_What the task asks_
Reproduce the line containing "Thiết kế website (214, 2318)" and every line after it through the end of the records. Include nothing else.

[[ Data for the task, beginning ]]

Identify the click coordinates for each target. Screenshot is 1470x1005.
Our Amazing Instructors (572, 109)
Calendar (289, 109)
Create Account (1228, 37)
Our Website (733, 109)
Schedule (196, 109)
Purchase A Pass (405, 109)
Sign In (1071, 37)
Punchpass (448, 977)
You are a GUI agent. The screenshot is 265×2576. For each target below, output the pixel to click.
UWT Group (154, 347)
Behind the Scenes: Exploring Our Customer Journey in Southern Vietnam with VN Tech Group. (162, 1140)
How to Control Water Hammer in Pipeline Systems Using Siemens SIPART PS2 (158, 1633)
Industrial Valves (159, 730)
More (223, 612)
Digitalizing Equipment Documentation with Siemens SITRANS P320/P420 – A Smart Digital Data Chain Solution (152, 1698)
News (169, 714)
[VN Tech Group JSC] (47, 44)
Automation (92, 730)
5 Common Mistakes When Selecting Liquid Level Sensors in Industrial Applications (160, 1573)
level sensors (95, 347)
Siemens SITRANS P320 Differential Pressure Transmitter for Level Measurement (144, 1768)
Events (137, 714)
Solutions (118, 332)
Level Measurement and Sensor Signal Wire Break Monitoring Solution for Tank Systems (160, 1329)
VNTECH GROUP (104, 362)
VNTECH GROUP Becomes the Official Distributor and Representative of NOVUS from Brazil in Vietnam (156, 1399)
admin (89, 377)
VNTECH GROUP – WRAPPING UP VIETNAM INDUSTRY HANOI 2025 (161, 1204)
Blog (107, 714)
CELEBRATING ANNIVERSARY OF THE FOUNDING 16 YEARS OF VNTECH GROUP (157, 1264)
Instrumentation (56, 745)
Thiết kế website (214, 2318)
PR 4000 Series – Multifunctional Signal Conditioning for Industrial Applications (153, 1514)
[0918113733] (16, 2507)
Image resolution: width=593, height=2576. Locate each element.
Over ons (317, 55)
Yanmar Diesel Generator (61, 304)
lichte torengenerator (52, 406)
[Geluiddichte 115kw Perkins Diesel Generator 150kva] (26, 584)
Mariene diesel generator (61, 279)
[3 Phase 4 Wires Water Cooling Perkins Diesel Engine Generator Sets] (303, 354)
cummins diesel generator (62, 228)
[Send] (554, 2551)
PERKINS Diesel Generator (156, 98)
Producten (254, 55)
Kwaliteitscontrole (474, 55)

[[ Data for the task, end ]]

_Solution for this problem_
Thiết kế website (214, 2318)
PR 4000 Series – Multifunctional Signal Conditioning for Industrial Applications (153, 1514)
[0918113733] (16, 2507)
Image resolution: width=593, height=2576. Locate each element.
Over ons (317, 55)
Yanmar Diesel Generator (61, 304)
lichte torengenerator (52, 406)
[Geluiddichte 115kw Perkins Diesel Generator 150kva] (26, 584)
Mariene diesel generator (61, 279)
[3 Phase 4 Wires Water Cooling Perkins Diesel Engine Generator Sets] (303, 354)
cummins diesel generator (62, 228)
[Send] (554, 2551)
PERKINS Diesel Generator (156, 98)
Producten (254, 55)
Kwaliteitscontrole (474, 55)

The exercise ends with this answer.